SAN FRANCISCO — Minutes after a shooting near the Oakland Airport this year, the gunman was on the loose. And police Sgt. Chris Bolton quickly fired off a flurry of text alerts to thousands of nearby residents through a social media tool for law enforcement agencies.
"Stay out of area," said one alert. "Multiple shooting victims reported. Medical on-scene. Police are evacuating a nearby, affected business."
Officers would eventually discover a grisly scene inside a tiny Christian college on that spring day. Seven people were killed, three others wounded and dozens terrified in the deadliest mass shooting in the city's history.
Bolton later gave those on edge an update: "Possible suspect in custody. No imminent public safety threat appears to exist in immediate area."
Across the country, law officers are adding a new form of social media to their arsenal of crime fighting tools.
Almost 6,000 law enforcement agencies are now deploying the public notification service Nixle to provide residents with real-time alerts on crimes in progress, traffic messes and missing children. Previously, the service has helped police in Amarillo, Texas, capture a fugitive wanted for aggravated robbery and probation violation; and authorities in Fayetteville, N.C., nabbed a suspect wanted for armed robbery soon after a Nixle alert was sent to residents.
With the San Francisco-based service approaching 1 million subscribers, with police departments participating in major cities such as Chicago, Los Angeles, Baltimore and Dallas, it is part of what one expert calls a new "blue wave" of electronic community policing that lets cops reach out directly to the public.
The International Association of Chiefs of Police recently found in a survey of 800 law enforcement agencies that nearly nine out of 10 use some form of social media and more than half reported that social media have helped solve crimes.
Many of those agencies have boosted their social media presence significantly within the last two to three years, said Nancy Kolb, a senior program manager for the IACP.
"I think there was some initial hesitancy due to safety and security reasons and because some new fads in technology don't always take hold," said Kolb, adding that the IACP established its Center for Social Media in 2009 after many police chiefs sought guidance on how to incorporate the technology into their departments.
"Slowly, some saw what their counterparts were doing and the really successful ones are able to find out what works specifically within their departments that may not work well in others."
While many law enforcement agencies use Twitter and Facebook, and there are other public safety notification systems such as CodeRED, Nixle has become increasingly popular with law enforcement, said Lauri Stevens, a Massachusetts-based law enforcement social media strategist.
Police officials say they particularly like Nixle security features that make it less susceptible to hacking than some social media. Also, the company has a partnership with the National Law Enforcement Telecommunications System (NLETS), which allows local, state, federal and international public safety agencies to exchange sensitive information.
A private messaging system Nixle created has allowed authorities to use it at major events including the G-20 Summit, May Day immigration protests and even the Academy Awards.
However, Nixle is not as interactive as some of the other social media networks, Stevens said.

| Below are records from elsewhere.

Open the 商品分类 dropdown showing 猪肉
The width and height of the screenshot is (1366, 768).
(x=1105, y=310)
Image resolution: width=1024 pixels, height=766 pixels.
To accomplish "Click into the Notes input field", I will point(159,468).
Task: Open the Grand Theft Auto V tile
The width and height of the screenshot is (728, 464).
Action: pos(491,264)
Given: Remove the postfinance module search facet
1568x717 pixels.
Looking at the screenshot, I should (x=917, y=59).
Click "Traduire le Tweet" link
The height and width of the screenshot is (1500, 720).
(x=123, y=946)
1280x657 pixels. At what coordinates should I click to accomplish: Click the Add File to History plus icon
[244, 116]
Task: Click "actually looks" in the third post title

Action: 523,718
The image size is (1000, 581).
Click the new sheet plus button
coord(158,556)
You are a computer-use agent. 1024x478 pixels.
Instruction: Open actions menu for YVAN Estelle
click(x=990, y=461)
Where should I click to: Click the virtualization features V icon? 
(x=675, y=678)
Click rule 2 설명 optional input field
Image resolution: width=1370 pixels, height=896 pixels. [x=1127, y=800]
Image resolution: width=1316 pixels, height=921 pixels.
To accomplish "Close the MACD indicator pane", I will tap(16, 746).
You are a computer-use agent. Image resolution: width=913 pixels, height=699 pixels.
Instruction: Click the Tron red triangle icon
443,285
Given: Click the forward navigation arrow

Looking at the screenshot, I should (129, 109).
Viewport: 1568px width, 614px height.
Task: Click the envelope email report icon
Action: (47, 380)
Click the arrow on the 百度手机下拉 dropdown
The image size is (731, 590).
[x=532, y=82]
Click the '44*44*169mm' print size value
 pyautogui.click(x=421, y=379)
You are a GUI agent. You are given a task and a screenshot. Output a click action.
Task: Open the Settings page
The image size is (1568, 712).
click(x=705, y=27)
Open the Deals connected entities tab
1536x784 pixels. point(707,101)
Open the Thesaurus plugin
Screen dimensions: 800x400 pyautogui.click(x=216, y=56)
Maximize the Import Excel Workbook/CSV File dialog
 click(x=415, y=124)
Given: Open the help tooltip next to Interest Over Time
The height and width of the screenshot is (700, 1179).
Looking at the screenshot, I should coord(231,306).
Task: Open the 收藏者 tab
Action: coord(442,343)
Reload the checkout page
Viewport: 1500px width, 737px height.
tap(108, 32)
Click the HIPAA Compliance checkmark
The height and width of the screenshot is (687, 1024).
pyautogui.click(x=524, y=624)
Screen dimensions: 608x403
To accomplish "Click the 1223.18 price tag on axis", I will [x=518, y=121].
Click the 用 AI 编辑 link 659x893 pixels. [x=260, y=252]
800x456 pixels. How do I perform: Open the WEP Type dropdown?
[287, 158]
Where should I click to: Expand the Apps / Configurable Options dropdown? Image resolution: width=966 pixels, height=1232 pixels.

"The company has taken off like crazy and it helps law enforcement send information out, but it can't get any answers back, so I don't consider them social media in the true sense," she said. "What Nixle has done right, though, is that they've got good buzz and are still building a huge customer base."
With about $10 million in startup funding, Nixle began in 2007 as a potential competitor to the hyper-local news site Patch, but instead found its niche a year later by providing those in law enforcement a network to communicate directly to the public.
The company says it hasn't yet turned a profit, CEO Eric Liu said, but he hopes police departments that currently get its service for free will later sign up for paid premium services and upgrades, such as a secured anonymous tip service through the Web.
"Typically, the community's experience with public safety is usually negative, but Nixle is about creating positive experiences, and I think that's important to build," Liu said. He said the police agencies have been "hands-on, and have literally helped build the product."
The system allows police departments to send out alerts and advisories to its subscribers either citywide or just to a specific neighborhood within a quarter-mile radius. A message can be received either through text or email, and can also be sent out through other social media platforms.
Subscriptions typically spike when populaces suffer crises such as tornadoes, wildfires and major violent crimes, Liu said.
"But we still need to get smarter about how we interface with social media," Liu said. "We are reaching out to more people than we realize."
On April 2, when a former student opened fire on students at Oikos University in Oakland, Bolton found Nixle extremely important in providing residents real-time information to a city on edge.
"I'm no different than any other police officer wanting to do everything you can to intervene and help during a crisis," Bolton said. "There's no way I can compare the stress and desire to do that from a computer terminal to that of the officers who bravely entered that campus to save lives, but I think social media alert tools serve a unique public safety purpose just the same."